Live anthrax bacteria has been mistakenly sent from Utah military lab to various labs in nine states and also a US air base in South Korea, US officials said.
There was no known suspected infection or risk to public. However, four civilians have already been started on post-exposure prophylaxis, the Pentagon said
Twenty-two personnel at a South Korean base were given precautionary medical measures although none have shown sign of exposure, the US military said.
The four civilians face “minimal” risk, said Jason McDonald, a spokesman for the US Center for Disease Control and Prevention (CDC), which is probing the incident.
When anthrax becomes airborne, it can cause a deadly illness called inhalation anthrax. That occurred in 2001 when five persons were killed: Anthrax was sent through mail to government and the media.
The anthrax, initially sent from a Utah military lab, was meant to be shipped in an inactive state as part of efforts to develop a field-based test to identify biological threats, the Pentagon said.

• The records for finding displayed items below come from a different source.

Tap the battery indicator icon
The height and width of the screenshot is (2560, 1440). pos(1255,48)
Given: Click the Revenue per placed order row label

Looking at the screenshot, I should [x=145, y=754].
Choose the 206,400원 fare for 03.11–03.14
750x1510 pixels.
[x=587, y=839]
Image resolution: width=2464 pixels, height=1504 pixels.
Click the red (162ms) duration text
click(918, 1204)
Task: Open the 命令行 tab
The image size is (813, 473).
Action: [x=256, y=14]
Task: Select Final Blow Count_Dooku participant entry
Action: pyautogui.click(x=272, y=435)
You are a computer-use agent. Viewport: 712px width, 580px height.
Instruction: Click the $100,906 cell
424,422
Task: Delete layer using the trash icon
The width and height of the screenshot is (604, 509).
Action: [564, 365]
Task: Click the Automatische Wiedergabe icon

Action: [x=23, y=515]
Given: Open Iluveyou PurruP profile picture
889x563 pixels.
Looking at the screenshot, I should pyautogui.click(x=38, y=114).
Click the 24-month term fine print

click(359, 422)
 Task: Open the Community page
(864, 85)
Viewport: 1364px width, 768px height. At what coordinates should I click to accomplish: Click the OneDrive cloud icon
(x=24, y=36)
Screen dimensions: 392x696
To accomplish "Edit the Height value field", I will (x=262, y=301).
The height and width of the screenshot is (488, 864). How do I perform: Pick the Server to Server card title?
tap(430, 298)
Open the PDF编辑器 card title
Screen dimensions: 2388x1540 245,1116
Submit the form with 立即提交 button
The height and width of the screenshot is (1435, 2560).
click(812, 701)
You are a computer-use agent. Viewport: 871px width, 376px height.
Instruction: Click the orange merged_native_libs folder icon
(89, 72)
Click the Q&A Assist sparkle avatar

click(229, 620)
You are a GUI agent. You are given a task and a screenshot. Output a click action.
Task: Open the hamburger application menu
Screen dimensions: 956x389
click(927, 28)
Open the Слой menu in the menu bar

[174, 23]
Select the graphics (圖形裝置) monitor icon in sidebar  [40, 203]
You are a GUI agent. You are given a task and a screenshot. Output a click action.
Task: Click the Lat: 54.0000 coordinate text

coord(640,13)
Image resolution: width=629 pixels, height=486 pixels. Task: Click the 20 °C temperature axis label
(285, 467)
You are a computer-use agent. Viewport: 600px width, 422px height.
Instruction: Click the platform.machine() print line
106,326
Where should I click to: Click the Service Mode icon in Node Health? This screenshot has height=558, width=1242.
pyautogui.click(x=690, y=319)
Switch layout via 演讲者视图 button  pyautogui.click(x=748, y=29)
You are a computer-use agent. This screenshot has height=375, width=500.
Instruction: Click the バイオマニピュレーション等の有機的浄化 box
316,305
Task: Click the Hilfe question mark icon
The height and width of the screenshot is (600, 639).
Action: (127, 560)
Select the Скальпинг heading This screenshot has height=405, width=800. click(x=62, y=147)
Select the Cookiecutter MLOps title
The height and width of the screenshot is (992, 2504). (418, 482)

“Out of caution, the defense department has stopped the shipment of the material from its labs pending completion of the probe,” said Pentagon spokesperson Col Steve Warren.
All samples will be transferred to the CDC or affiliated labs for further testing, spokeswoman Kathy Harden said, adding CDC has sent officials to the labs “to conduct on-site investigations”.
Meanwhile, the four civilians receiving post-exposure prophylaxis are in Delaware, Texas and Wisconsin. “Workers who were not in the same area at the same time are not at risk,” CDC’s McDonald said.
The official, who spoke on condition of anonymity, said the suspected live anthrax samples were sent to US federal, private and academic facilities.
The anthrax was sent to laboratories in Maryland, Texas, Wisconsin, Delaware, New Jersey, Tennessee, New York, California and Virginia, officials said.